Matthew Narby reviews José Rodrigues dos Santos' Codex 632: The Secret Identity of Christopher Columbus.
Dan Brown’s The Da Vinci Code spawned an entire genre of fiction in which a hero searches the globe for a vital but lost historical object. José Dos Santos’s Codex 632 fits into this pattern.

Its main protagonist is Thomas Noronha, a middle-aged history professor at the New University in Lisbon, Portugal. An expert in classical languages and cryptography, Thomas is hired by the mysterious Americas History Institute to continue the research of the recently deceased history Prof. Toscano. The institute is funded by Italians from Genoa, the traditional home of Christopher Columbus.
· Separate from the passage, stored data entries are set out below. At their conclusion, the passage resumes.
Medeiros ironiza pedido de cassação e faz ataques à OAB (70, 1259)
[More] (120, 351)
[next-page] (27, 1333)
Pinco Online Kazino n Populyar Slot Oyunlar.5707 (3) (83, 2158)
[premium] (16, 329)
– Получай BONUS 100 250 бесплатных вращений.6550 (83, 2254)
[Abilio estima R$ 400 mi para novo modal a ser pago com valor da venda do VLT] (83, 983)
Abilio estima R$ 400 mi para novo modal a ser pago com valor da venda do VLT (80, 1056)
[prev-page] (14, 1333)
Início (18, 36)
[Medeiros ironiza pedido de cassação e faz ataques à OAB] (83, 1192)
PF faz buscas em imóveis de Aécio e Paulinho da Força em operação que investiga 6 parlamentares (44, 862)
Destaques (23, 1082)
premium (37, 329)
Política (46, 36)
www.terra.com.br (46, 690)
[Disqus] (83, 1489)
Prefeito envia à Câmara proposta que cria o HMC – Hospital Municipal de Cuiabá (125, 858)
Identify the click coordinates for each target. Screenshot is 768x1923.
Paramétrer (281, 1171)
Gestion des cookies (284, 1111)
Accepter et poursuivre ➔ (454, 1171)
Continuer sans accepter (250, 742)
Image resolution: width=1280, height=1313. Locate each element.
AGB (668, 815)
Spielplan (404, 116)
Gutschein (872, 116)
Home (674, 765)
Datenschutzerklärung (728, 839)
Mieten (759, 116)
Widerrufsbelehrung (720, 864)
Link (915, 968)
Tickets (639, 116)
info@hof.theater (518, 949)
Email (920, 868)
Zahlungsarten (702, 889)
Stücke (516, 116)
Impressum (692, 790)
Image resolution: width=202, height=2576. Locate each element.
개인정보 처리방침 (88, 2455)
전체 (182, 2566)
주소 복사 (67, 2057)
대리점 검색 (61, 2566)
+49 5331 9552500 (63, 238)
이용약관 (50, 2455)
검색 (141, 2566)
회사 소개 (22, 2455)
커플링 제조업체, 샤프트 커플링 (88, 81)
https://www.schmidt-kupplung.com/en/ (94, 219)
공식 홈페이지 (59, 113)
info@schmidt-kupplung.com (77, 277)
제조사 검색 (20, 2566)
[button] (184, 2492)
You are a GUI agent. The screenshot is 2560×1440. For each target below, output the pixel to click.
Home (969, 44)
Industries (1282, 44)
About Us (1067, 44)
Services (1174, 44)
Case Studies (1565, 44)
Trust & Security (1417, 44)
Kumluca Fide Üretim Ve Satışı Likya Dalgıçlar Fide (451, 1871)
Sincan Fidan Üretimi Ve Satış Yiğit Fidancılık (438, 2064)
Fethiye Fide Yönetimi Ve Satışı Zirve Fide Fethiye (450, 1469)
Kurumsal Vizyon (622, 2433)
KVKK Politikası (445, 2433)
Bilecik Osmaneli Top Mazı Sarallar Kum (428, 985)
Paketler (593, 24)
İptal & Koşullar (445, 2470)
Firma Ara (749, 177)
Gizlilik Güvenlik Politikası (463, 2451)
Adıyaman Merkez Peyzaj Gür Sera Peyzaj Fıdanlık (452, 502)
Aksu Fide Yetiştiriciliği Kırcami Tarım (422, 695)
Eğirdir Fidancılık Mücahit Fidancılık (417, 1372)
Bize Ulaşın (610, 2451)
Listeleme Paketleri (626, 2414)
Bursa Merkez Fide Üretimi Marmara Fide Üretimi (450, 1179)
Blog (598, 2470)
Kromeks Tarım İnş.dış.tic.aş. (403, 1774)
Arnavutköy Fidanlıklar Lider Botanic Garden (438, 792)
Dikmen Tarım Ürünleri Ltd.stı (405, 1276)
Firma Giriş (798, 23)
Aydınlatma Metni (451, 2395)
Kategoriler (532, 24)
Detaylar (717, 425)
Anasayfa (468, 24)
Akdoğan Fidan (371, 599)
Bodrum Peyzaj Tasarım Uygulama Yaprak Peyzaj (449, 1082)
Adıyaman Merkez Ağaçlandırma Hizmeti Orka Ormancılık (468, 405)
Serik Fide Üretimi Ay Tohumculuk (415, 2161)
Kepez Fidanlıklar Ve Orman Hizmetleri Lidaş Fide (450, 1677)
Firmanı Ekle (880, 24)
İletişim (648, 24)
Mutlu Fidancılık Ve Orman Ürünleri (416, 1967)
Thomas first flies to New York to meet with the institute and is then sent on a whirlwind tour of Brazil, Portugal and Jerusalem. In the course of his research, Thomas discovers that Toscano had strayed from the original intention of the institute, which was to have him pinpoint the exact day of the Portuguese discovery of Brazil. Toscano instead spent most of his time (and the institute’s money) searching for the true identity of Columbus.

Dos Santos’s narrative is presented in question-and-answer format with little action or plot. The work functions as a vehicle to present Thomas’s exhaustive research on Columbus.